This was his superstition, and he lived up to it with absolute consistency. His one grievance was not quite so deep, which probably explained his lesser insistence upon it. This grievance was simply that the conservative policy of the company would not let him accept more than a fraction of what he would have wished to write on the island of Manhattan. Like all men who constantly live in the presence of a peril and grow thus to minimize it, Mr. Cuyler had grown to think and to feel that New York, his New York, could never have a serious, sweeping fire, a conflagration. This being so, and the local business being profitable, to write so small an amount in the city was equivalent to throwing money sinfully away. Why, companies not half so large were doing double the Guardian's business, and with golden results. But only at long intervals did he permit himself the luxury of articulately bemoaning his fate, for in spite of his own conviction he felt that any implied criticism of his chief was disloyal. Occasionally, however, his feelings would overcome him, and then he would burst forth into a hurricane of lamentations.

"The finest town in the country," he would say; "and look at what we write! I could double our income in a week if the old man would let me. But he won't. He keeps talking 'conflagration hazard' and 'keep your lines down in the dry goods district' and 'aggregate liability,' and I can't get him to loosen up a particle. He always says we have enough at risk now. Enough at risk! Look at what the company writes in Boston! Why, the Guardian must have half as much at risk in the congested district of Boston as I write here! And Boston! Of all towns in the world!"

Mr. Cuyler was not a Bostonian.

It was perfectly true; Mr. Wintermuth was not a strictly consistent underwriter, and perhaps some day he would adopt Mr. Cuyler's viewpoint. And then, the flood-gates open, the local secretary would come into his metropolitan own. Certainly, if the Guardian's line in Boston was safe, its liability in New York was small indeed. But the Boston business had always shown a profit, and James Wintermuth and Silas Osgood had grown up together in the insurance world; and so for the present the Boston line would stand. And it was impossible to satisfy Mr. Cuyler,—he was continually moaning about the restrictions under which he labored,—and so it was likely that nothing would be done in New York, either.
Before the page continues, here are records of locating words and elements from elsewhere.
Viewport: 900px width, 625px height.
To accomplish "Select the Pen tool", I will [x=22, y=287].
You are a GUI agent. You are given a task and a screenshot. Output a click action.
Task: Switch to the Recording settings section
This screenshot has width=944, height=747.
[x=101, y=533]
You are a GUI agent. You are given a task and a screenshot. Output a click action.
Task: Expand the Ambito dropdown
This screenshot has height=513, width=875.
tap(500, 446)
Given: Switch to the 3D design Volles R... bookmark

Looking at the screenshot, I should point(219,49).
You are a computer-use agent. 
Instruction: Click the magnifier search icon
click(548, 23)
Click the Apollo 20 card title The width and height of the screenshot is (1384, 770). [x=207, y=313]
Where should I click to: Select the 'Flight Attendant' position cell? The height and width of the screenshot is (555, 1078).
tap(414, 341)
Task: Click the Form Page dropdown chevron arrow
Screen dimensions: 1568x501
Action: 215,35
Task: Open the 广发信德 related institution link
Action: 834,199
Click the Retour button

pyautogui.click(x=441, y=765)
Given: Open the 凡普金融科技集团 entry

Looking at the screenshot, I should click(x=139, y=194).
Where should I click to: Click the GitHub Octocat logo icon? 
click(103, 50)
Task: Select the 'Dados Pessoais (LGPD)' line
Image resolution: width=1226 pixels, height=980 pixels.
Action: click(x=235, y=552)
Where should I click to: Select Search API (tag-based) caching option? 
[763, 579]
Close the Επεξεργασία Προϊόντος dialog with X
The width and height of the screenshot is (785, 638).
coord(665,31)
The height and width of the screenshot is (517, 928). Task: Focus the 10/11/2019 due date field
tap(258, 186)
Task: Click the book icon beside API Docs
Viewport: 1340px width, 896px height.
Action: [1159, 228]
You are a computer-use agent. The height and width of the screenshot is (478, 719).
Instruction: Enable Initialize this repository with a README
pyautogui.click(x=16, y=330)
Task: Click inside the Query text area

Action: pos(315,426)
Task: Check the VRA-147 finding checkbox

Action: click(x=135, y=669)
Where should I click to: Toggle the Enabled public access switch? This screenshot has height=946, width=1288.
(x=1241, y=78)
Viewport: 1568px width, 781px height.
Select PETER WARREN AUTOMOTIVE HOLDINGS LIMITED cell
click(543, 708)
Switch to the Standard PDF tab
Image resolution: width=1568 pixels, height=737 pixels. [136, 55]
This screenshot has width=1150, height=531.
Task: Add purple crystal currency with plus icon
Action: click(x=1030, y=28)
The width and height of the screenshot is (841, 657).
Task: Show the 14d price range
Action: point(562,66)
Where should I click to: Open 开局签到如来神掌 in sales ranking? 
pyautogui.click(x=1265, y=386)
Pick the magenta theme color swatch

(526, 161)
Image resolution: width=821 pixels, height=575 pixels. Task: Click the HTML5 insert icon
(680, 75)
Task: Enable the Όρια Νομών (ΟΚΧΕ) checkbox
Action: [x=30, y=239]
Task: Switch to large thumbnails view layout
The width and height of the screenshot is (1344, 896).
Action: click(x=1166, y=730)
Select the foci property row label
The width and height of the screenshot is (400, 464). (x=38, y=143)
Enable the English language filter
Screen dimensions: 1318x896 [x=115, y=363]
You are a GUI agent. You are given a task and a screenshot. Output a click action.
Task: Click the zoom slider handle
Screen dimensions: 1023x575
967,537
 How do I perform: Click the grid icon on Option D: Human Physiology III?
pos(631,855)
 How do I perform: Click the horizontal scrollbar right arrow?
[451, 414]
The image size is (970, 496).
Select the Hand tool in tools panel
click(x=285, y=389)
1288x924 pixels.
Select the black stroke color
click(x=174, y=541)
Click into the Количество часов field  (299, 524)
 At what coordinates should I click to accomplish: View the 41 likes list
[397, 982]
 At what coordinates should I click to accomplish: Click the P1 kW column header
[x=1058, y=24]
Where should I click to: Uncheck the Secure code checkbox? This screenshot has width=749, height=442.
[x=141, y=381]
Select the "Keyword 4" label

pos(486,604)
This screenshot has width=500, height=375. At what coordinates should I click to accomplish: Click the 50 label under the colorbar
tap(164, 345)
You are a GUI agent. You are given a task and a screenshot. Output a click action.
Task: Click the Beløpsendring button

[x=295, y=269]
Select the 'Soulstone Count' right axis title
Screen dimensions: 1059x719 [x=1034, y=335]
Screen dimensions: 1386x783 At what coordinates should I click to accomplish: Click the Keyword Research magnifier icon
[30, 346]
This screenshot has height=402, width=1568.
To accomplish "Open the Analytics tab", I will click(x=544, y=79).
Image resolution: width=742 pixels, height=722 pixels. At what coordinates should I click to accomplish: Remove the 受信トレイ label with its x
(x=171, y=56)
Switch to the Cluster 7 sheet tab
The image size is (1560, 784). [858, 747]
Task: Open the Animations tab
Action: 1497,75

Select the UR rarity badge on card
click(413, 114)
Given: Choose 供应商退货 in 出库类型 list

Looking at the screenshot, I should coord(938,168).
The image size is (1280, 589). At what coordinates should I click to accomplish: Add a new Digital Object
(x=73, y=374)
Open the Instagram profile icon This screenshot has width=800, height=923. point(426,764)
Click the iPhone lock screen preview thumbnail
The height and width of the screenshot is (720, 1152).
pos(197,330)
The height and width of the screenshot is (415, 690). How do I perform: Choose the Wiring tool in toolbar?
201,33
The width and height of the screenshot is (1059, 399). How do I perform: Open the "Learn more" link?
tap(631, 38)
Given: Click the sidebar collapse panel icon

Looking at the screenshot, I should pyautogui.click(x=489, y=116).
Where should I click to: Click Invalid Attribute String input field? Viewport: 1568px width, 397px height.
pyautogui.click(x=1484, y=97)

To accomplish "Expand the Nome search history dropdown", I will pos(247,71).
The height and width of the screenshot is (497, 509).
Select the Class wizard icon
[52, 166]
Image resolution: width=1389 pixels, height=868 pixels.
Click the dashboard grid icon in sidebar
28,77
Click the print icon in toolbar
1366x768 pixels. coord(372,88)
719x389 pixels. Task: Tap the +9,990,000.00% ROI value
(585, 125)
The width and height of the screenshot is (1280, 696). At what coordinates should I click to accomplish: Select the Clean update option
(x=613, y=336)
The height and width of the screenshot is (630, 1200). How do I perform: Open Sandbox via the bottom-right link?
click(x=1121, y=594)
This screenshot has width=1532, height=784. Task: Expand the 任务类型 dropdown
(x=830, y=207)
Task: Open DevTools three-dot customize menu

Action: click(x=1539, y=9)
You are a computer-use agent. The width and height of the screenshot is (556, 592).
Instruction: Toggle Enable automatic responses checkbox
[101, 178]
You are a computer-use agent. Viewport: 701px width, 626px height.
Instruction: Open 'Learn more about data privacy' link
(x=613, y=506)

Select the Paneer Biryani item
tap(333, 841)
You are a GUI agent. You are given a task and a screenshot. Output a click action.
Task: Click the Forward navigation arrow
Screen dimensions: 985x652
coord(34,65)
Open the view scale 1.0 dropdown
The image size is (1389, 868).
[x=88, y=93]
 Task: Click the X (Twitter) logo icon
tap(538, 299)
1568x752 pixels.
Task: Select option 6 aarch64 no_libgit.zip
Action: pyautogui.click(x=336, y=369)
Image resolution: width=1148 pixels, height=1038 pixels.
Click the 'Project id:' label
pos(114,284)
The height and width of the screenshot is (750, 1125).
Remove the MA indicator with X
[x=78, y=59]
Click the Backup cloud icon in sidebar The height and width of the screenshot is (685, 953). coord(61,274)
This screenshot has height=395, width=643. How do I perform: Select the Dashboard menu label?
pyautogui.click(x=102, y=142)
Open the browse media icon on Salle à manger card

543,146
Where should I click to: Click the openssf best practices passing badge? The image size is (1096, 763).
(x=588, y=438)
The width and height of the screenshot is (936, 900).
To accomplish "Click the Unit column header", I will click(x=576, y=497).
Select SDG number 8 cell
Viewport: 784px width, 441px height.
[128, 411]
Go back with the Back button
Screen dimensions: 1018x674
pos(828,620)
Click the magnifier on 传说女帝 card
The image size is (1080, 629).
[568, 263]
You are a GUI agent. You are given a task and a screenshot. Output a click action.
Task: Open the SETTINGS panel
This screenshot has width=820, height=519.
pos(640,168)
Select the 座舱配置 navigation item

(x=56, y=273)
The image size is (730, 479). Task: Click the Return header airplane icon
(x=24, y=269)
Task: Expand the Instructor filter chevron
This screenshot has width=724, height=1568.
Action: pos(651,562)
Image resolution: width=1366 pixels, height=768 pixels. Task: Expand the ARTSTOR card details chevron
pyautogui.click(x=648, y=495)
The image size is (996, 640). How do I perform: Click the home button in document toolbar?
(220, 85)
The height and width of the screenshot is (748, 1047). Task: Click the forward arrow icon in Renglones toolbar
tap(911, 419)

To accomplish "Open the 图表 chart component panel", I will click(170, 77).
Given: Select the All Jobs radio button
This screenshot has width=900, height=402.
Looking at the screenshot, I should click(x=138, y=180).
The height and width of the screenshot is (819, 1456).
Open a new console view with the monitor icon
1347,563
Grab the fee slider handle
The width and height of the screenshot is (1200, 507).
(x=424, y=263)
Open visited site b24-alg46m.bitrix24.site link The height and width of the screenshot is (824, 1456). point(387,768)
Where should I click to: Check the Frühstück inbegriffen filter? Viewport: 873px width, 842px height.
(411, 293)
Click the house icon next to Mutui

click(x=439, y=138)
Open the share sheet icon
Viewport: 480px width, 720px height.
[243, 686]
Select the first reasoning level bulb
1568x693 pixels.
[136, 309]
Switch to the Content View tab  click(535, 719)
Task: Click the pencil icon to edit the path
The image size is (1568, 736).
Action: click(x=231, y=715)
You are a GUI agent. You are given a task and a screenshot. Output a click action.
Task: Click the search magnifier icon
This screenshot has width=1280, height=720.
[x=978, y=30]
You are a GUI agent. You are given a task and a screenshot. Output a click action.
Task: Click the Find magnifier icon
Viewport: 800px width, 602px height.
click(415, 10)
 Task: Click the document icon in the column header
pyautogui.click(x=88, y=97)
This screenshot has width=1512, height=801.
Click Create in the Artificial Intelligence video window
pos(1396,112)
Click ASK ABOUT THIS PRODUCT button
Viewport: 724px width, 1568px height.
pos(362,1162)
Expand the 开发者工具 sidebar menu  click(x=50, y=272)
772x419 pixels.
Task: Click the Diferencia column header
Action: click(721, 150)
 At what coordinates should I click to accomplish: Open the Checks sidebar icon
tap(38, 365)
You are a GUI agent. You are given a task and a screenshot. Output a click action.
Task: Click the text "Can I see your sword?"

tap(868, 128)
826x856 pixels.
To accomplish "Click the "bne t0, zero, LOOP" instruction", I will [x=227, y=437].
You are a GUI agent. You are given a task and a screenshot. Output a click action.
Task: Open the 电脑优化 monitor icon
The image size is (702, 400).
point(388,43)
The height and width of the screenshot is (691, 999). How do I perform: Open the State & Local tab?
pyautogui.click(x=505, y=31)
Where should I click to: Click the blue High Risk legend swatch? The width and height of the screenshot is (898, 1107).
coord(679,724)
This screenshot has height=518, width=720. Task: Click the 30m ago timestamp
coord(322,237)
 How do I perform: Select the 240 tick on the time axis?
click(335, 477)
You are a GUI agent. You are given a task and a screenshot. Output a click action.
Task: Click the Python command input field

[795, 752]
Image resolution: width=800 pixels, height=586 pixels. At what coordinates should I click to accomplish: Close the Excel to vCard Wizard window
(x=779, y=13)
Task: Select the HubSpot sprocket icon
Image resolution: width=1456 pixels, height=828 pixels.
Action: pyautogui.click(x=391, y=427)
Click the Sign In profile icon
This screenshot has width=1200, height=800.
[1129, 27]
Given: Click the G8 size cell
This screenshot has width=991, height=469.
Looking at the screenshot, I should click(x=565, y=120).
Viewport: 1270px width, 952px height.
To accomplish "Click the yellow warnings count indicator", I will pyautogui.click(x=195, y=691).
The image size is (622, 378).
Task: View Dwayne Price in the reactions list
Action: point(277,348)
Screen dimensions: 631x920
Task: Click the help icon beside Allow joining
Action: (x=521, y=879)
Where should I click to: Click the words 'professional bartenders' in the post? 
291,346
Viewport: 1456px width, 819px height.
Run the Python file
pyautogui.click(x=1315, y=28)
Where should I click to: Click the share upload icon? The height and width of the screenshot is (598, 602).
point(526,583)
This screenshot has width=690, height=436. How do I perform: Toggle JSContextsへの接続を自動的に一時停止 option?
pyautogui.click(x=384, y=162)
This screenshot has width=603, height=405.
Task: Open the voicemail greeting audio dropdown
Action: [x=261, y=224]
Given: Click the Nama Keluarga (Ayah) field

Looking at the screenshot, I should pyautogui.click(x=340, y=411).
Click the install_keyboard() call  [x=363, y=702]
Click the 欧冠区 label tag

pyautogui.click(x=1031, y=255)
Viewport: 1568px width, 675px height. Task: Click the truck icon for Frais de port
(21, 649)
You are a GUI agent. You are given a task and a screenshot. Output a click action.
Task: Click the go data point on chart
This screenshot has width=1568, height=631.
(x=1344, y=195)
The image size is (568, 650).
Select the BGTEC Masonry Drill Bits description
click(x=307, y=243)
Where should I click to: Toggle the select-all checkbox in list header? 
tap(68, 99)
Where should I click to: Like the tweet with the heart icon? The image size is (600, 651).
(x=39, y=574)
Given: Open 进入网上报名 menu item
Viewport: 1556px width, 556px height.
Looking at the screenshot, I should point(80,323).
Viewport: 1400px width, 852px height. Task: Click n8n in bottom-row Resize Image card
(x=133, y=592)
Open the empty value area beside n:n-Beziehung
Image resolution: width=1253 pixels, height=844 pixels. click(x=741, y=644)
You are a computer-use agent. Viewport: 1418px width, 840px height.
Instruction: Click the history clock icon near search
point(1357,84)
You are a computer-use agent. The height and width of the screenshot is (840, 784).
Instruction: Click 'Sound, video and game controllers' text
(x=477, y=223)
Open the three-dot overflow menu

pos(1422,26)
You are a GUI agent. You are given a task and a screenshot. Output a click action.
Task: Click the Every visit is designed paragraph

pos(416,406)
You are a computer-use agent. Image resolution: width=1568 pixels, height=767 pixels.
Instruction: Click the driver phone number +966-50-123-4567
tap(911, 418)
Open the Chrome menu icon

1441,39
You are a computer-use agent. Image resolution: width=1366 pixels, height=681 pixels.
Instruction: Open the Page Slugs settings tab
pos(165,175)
James Wintermuth was a conservative man.

One could have told it at his first glance about the President's office, on the top floor of the Guardian building. In the first place, the office, although it was located in the sunniest corner of the building, preserved nevertheless a kind of cathedral gloom. Dark shades in the windows reduced the light across Mr. Wintermuth's obsolete roll-top desk to never more than that of a dull afternoon. No impertinent rays of the sun could further fade the faded rug which clothed the center of the room. On the wall hung likenesses of the former heads of the company, now long since in their graves. Over the desk was an old print of the Lisbon earthquake; the germaneness of this did not at once appear,—in fact, it never appeared,—but the picture had always hung there, and in Mr. Wintermuth's opinion that was ample cause and justification.

Only in the corner, almost out of sight behind the desk, was the room's single absolute incongruity. There the surprised visitor saw, reposing quietly in its shadowy retreat, a hundred pound dumb-bell. This was the President's sole remaining animal joy, the presence of this dumb-bell. He rarely touched it now, although the colored janitor's assistant scrupulously dusted it each morning, but it was an agreeable reminder of the days when the old lion was young and when his teeth, metaphorically speaking, were new and sharp. For years it had been his custom to lift this ponderous object three times above his head before opening his mail in the morning—and he would never hire a field man or inspector who could not do likewise.

Now, of course, these trials of strength were over for Mr. Wintermuth—and what he no longer did himself he asked none other to do. But there the relic lay, a substantial memorial of Spring in the veins. Once in a while, at long intervals, Smith, in whom the old man had a sort of shamefaced pride, would eye the thing respectfully.

"Put it up, Richard," Mr. Wintermuth would direct; "I used to do it every morning for twenty years." And Smith—with considerable effort—would put it up.

"I'd never have let you go to work for the Guardian, when you came and struck me for a position, if you hadn't been able to do that, my boy," said the President, reflectively.

And Smith would listen patiently to the oft-told tale. He was sincerely fond of the old autocrat, and able to bear with his growing acerbity better than he could have done had he not known the real spirit of the man. During the past year or two it seemed to Smith that his chief was showing his age more plainly than ever before. He was still under sixty-five, but he was coming to live more than ever in the past, and was growing more and more impervious to the new ideas and new methods which modern conditions constantly brought.